● **GIVEN DATA**:
*** Begin section ***
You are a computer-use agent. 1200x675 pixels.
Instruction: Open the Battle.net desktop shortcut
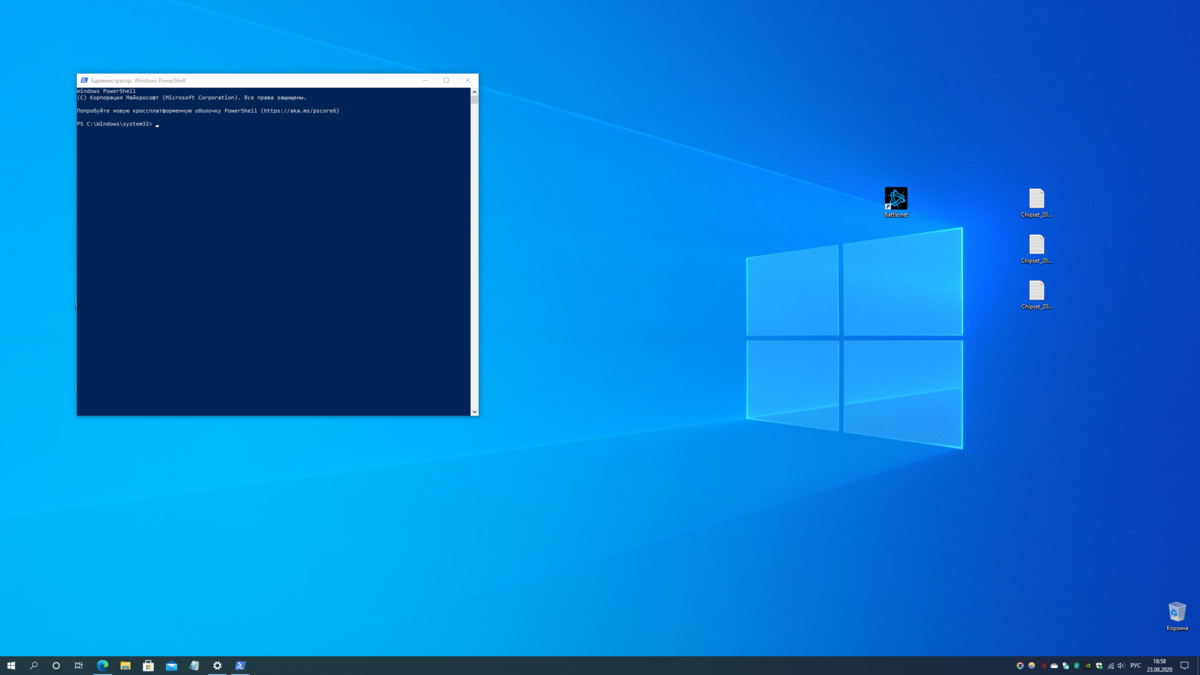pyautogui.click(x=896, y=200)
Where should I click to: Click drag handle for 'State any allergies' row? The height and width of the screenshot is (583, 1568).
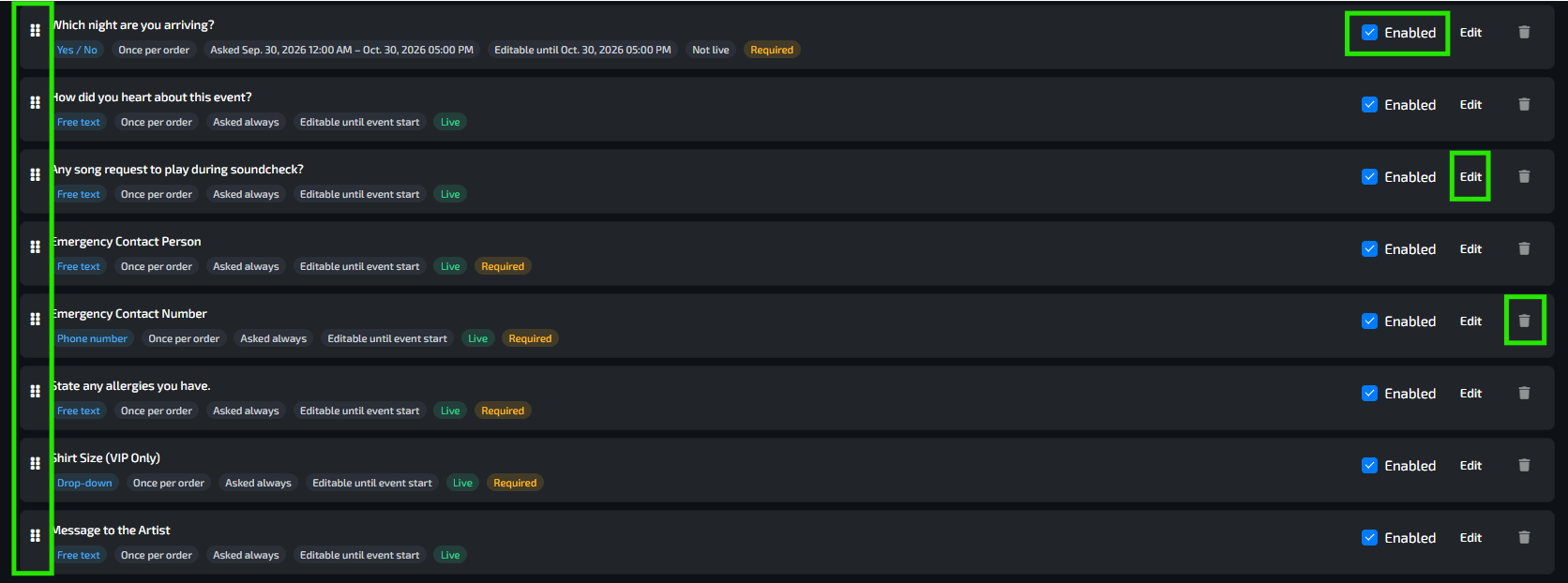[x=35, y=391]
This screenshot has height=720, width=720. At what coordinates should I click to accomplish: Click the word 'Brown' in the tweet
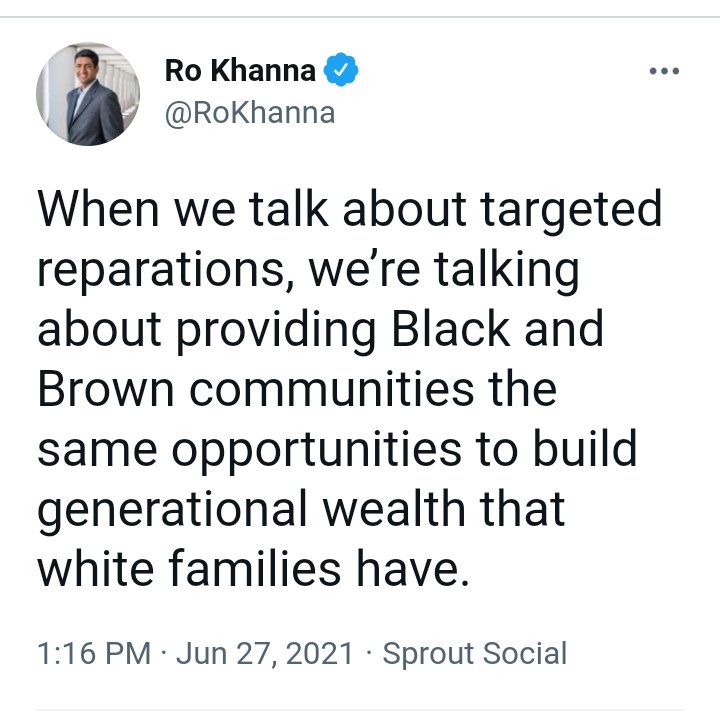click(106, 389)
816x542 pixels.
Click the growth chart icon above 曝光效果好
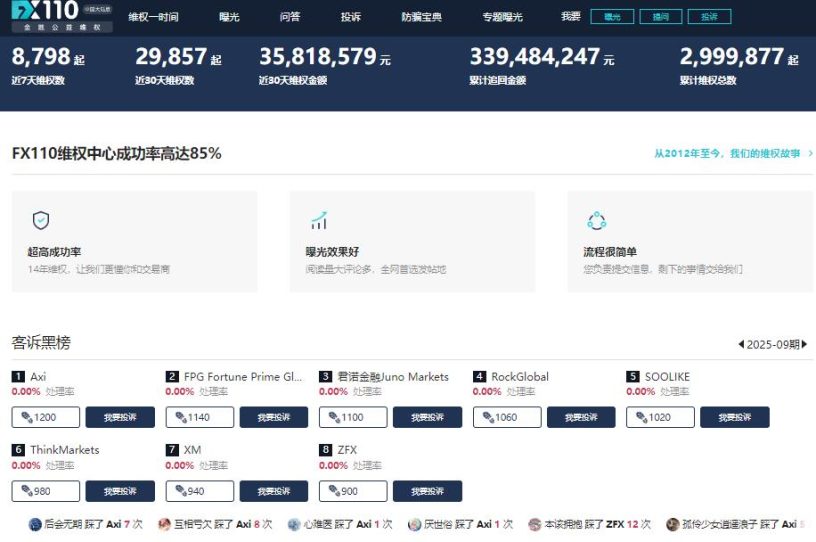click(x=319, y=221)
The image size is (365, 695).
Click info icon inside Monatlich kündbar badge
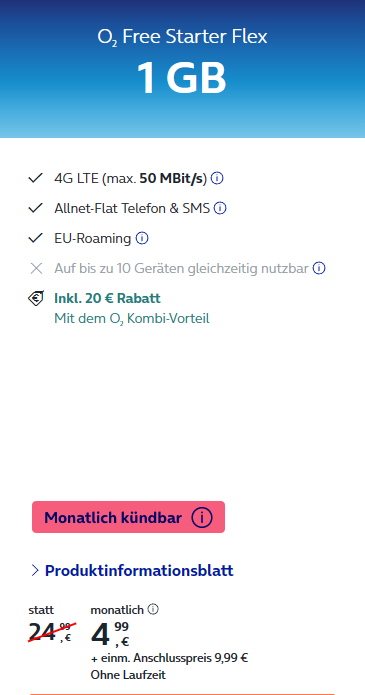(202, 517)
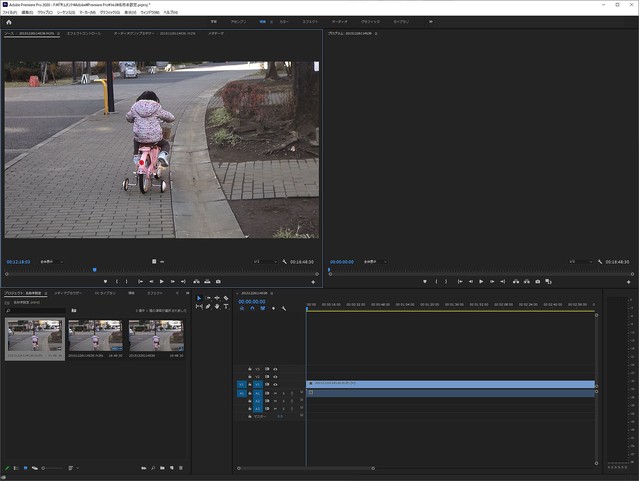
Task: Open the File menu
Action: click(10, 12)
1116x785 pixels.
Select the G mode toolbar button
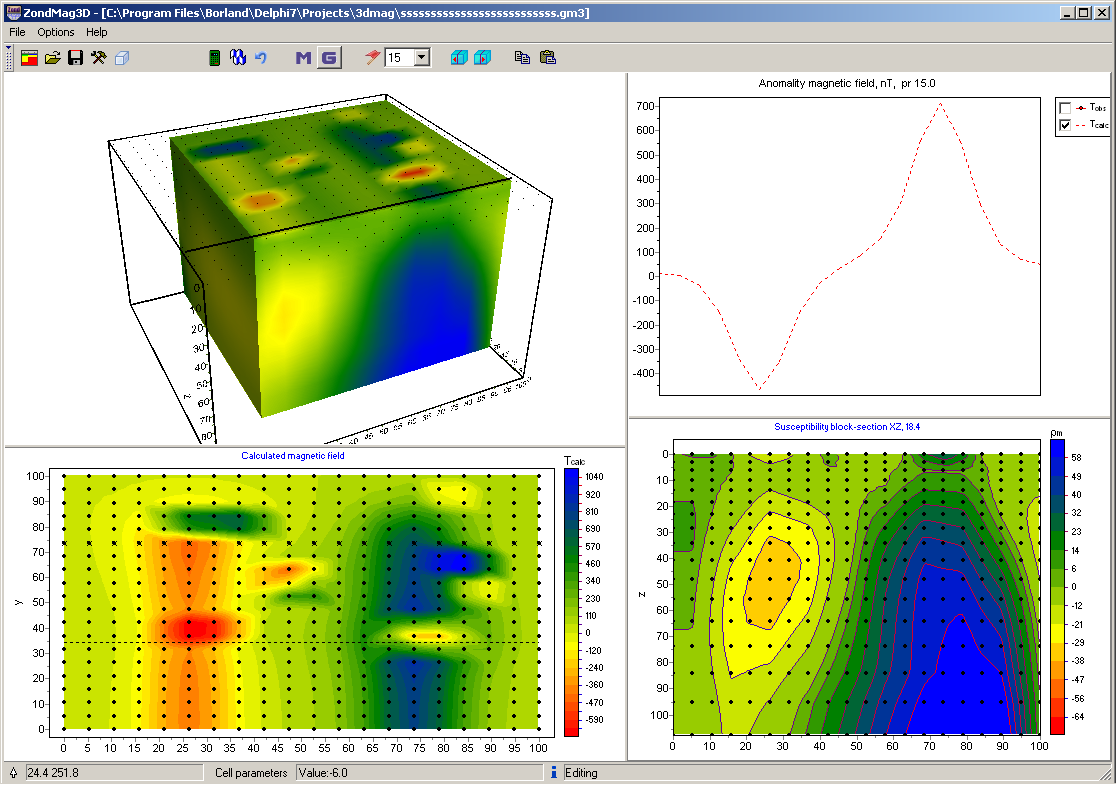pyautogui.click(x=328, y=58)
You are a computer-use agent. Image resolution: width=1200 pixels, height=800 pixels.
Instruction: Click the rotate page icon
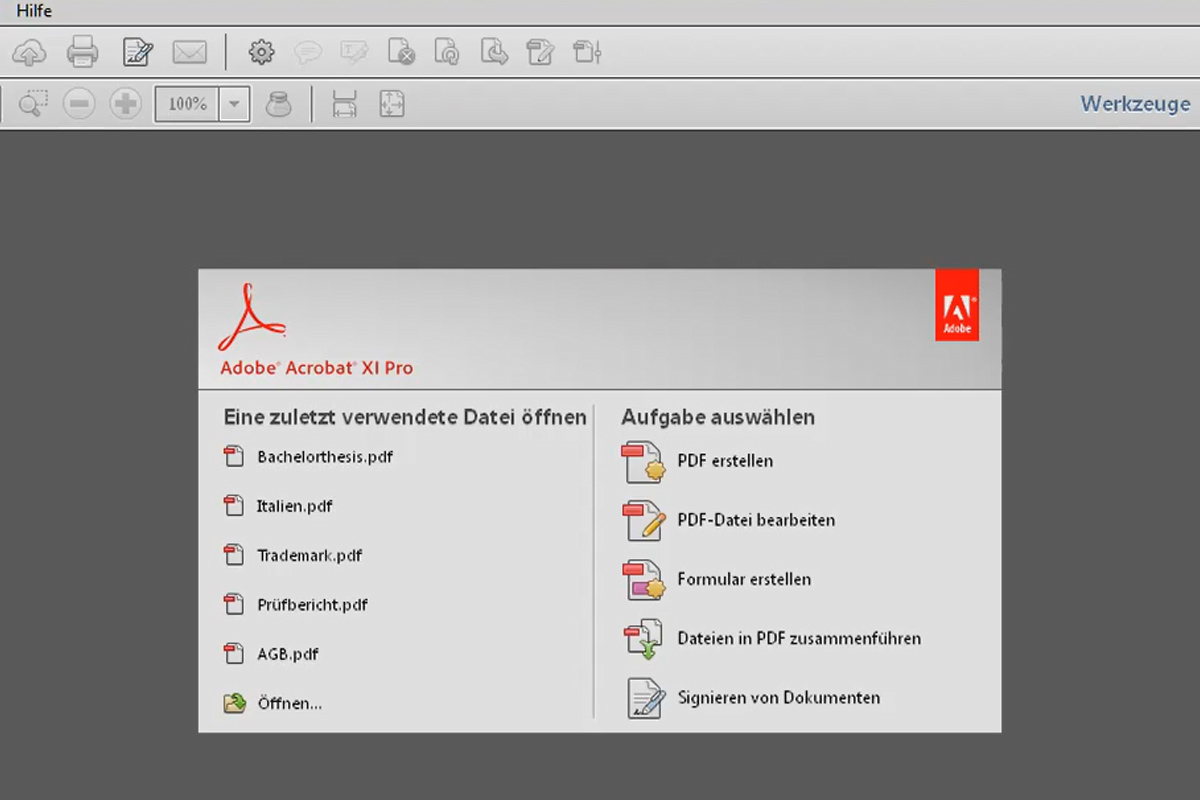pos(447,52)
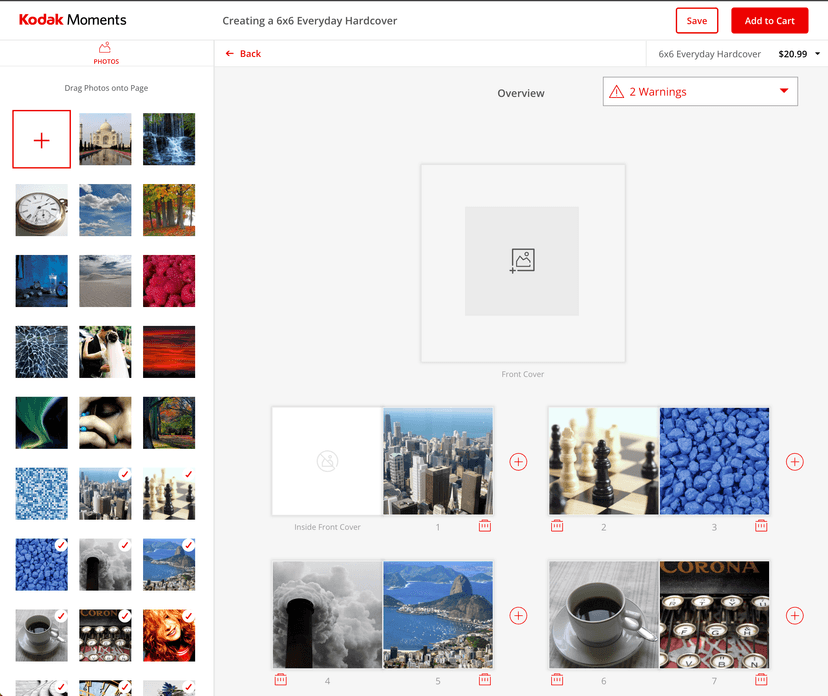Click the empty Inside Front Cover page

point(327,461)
*** End section ***
● **REQUIRED WORK**: Leave out each picture and extract the lines from the one containing "Click the growth chart icon above 曝光效果好" through the end of the records above, inclusive, exactly as they stand.

● **TASK RESULT**:
Click the growth chart icon above 曝光效果好
click(x=319, y=221)
The image size is (365, 695).
Click info icon inside Monatlich kündbar badge
(202, 517)
Task: Open the File menu
Action: click(10, 12)
1116x785 pixels.
Select the G mode toolbar button
pyautogui.click(x=328, y=58)
You are a computer-use agent. Image resolution: width=1200 pixels, height=800 pixels.
Instruction: Click the rotate page icon
pos(447,52)
Click the empty Inside Front Cover page

point(327,461)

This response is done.